## Work required
Count the lines below in which "will" appears, then give that number by itself.
BEGIN Extracted information
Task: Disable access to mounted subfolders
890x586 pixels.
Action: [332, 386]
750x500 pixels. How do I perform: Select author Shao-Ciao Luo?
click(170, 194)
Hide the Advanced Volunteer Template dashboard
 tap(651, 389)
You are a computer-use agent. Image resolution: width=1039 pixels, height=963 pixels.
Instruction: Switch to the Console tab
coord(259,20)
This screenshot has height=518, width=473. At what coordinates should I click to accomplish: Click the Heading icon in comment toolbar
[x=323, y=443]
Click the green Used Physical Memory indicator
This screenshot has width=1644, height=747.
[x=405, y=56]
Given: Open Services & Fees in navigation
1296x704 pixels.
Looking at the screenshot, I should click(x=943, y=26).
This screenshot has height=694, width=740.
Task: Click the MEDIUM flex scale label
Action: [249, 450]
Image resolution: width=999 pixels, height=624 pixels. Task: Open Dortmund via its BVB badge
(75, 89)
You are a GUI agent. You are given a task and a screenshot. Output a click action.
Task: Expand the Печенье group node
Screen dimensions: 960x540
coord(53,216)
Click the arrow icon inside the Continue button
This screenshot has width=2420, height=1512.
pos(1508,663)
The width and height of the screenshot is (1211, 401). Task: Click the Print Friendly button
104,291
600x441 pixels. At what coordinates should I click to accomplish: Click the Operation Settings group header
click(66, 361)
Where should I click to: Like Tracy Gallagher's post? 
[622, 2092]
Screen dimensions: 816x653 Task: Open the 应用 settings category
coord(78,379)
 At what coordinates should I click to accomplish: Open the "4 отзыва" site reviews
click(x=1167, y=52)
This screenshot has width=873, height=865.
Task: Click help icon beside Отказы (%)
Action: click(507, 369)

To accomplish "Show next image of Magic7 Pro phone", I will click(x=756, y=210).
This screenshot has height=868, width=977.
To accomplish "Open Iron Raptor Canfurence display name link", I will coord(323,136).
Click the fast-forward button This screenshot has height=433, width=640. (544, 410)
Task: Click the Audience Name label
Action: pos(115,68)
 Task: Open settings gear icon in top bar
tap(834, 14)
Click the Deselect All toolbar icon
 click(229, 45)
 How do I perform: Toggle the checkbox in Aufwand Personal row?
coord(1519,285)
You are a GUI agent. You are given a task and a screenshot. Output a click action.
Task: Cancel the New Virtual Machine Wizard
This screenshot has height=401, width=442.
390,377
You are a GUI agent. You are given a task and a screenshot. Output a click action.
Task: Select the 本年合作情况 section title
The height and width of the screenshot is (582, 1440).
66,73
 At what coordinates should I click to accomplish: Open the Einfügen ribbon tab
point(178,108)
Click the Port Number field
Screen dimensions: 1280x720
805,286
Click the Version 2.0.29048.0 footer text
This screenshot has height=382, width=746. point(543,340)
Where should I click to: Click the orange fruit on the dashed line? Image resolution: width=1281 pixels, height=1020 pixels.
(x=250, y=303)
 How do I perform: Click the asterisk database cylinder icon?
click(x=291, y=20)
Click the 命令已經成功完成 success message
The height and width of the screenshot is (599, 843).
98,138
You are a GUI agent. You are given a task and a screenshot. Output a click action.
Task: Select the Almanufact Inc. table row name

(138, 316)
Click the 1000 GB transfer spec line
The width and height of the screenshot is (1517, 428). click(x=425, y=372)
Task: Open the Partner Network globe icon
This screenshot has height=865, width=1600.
END Extracted information
## Response to the exercise
2